■ **WORK TO DO**
Copy out the material below word for word, from the line containing "What do you see at coordinates (354, 609)" through the line containing "Looking at the", with both of those lines included.

■ **GIVEN INFORMATION**
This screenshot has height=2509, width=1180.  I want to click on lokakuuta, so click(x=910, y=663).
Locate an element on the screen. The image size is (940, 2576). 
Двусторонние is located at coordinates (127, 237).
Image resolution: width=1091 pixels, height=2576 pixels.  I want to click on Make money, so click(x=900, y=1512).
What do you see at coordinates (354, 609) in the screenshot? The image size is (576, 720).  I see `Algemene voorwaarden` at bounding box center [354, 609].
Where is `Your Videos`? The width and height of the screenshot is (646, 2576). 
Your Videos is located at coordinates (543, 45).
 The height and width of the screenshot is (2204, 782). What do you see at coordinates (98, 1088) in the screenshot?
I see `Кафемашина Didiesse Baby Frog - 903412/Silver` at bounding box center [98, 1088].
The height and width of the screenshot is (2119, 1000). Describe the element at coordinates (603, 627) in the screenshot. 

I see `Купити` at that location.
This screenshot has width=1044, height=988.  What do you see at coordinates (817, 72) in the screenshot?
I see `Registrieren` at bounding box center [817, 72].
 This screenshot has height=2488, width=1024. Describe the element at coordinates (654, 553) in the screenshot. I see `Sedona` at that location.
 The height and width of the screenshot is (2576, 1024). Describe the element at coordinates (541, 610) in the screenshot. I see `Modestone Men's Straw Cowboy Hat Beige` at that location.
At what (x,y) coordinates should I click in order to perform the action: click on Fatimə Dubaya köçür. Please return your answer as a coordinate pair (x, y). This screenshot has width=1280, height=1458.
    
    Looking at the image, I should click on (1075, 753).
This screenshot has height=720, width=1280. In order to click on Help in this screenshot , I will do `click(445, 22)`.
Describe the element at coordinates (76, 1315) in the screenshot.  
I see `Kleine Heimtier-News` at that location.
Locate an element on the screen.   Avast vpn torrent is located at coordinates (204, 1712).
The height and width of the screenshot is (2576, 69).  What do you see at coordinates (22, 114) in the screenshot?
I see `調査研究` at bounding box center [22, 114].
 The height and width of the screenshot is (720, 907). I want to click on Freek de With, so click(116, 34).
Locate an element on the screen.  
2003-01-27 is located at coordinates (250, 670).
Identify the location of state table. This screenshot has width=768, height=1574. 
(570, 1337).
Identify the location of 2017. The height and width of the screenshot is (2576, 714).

■ **EXPECTED ANSWER**
What do you see at coordinates (354, 609) in the screenshot? The image size is (576, 720).  I see `Algemene voorwaarden` at bounding box center [354, 609].
Where is `Your Videos`? The width and height of the screenshot is (646, 2576). 
Your Videos is located at coordinates (543, 45).
 The height and width of the screenshot is (2204, 782). What do you see at coordinates (98, 1088) in the screenshot?
I see `Кафемашина Didiesse Baby Frog - 903412/Silver` at bounding box center [98, 1088].
The height and width of the screenshot is (2119, 1000). Describe the element at coordinates (603, 627) in the screenshot. 

I see `Купити` at that location.
This screenshot has width=1044, height=988.  What do you see at coordinates (817, 72) in the screenshot?
I see `Registrieren` at bounding box center [817, 72].
 This screenshot has height=2488, width=1024. Describe the element at coordinates (654, 553) in the screenshot. I see `Sedona` at that location.
 The height and width of the screenshot is (2576, 1024). Describe the element at coordinates (541, 610) in the screenshot. I see `Modestone Men's Straw Cowboy Hat Beige` at that location.
At what (x,y) coordinates should I click in order to perform the action: click on Fatimə Dubaya köçür. Please return your answer as a coordinate pair (x, y). This screenshot has width=1280, height=1458.
    
    Looking at the image, I should click on (1075, 753).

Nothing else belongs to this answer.